Saved entries
++++++++++

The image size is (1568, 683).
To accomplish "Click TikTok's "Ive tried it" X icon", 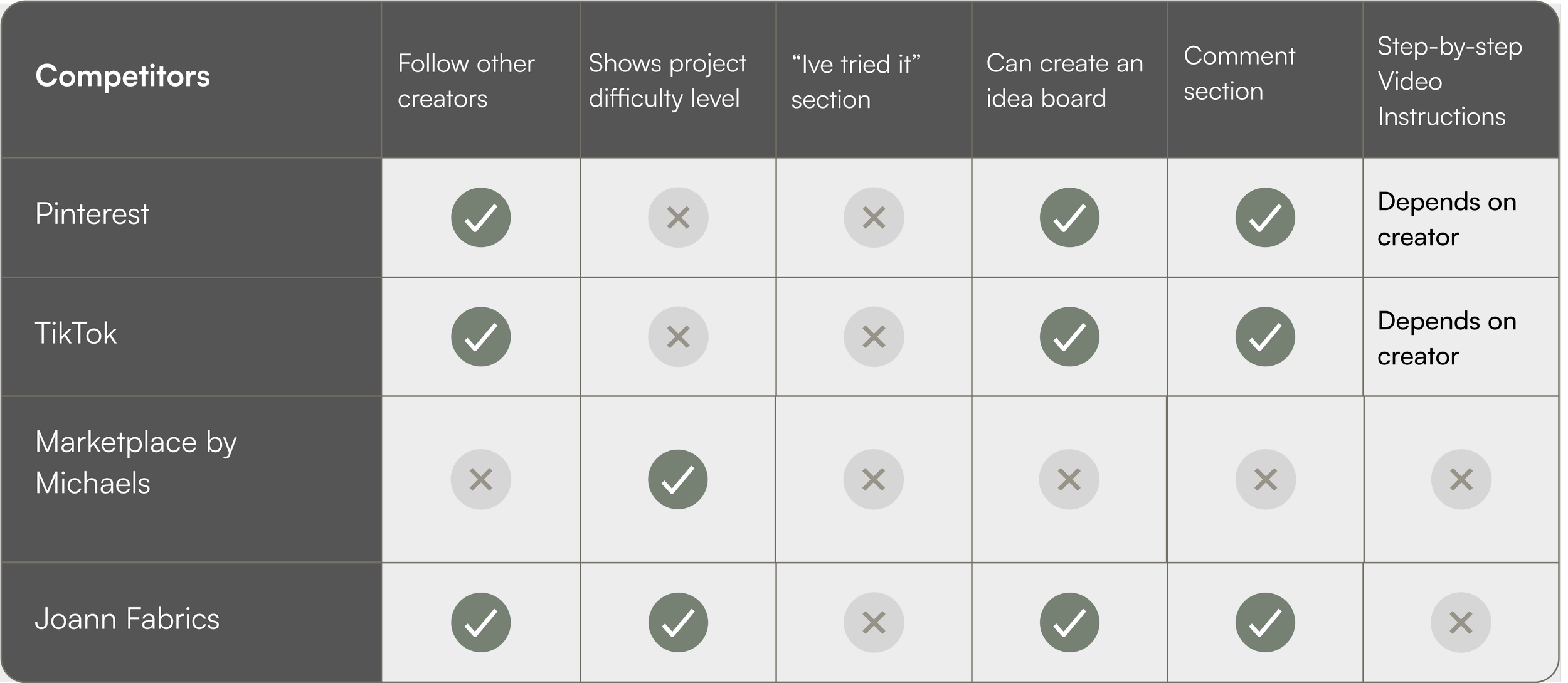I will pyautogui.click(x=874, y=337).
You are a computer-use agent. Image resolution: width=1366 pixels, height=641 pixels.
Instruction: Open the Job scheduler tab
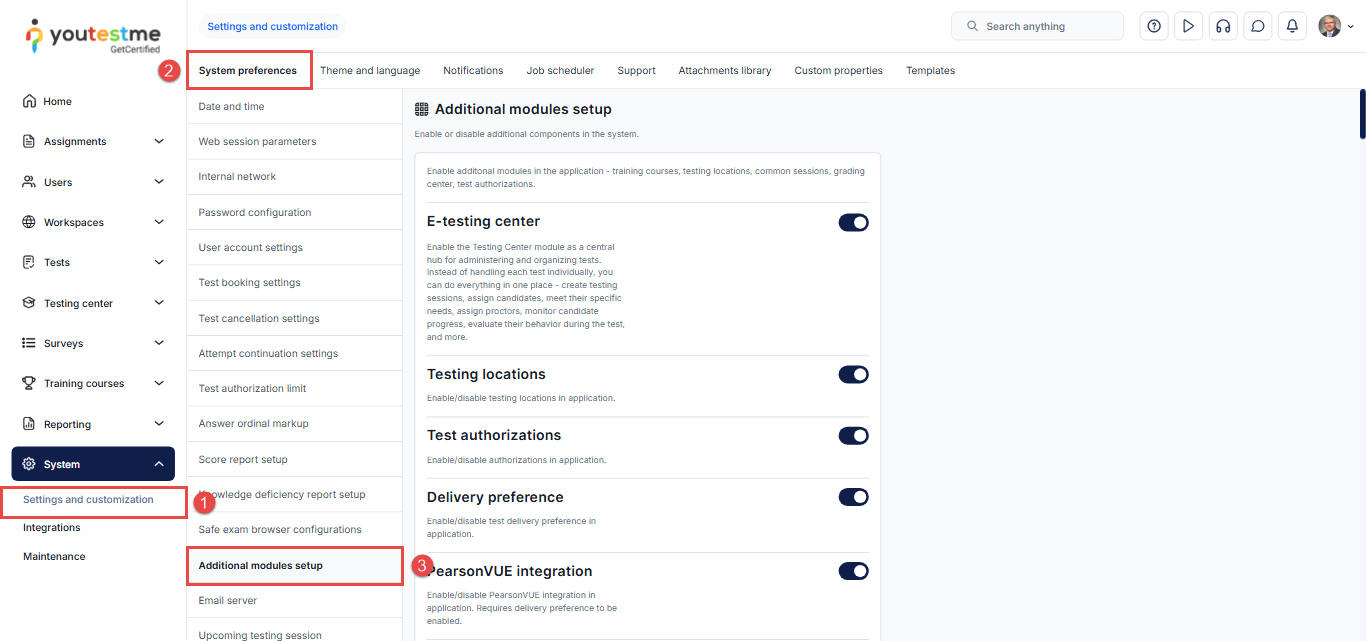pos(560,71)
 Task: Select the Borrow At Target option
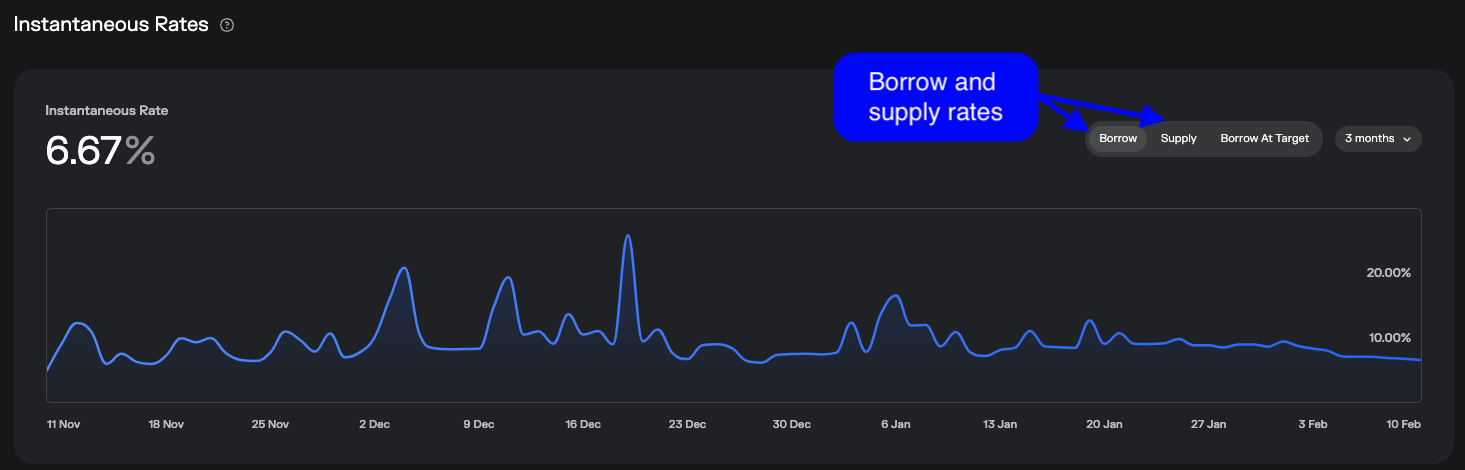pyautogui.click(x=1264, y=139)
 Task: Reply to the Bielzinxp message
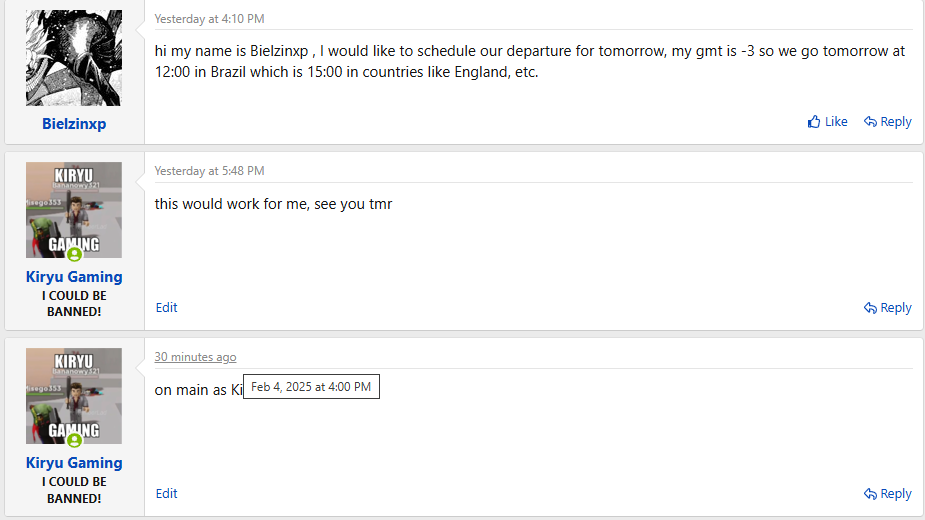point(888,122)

++++++++++

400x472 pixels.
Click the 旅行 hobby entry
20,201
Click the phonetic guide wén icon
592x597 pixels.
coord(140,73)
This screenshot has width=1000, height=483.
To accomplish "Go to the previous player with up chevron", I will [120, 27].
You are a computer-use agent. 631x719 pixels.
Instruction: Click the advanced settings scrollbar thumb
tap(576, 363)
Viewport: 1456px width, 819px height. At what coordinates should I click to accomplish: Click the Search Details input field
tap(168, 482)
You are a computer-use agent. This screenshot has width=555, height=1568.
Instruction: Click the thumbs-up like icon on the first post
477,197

++++++++++

WHAT IS BEING ASKED: Work out how many lines in the records above contain the word "agent". State only that number.

REPLY: 3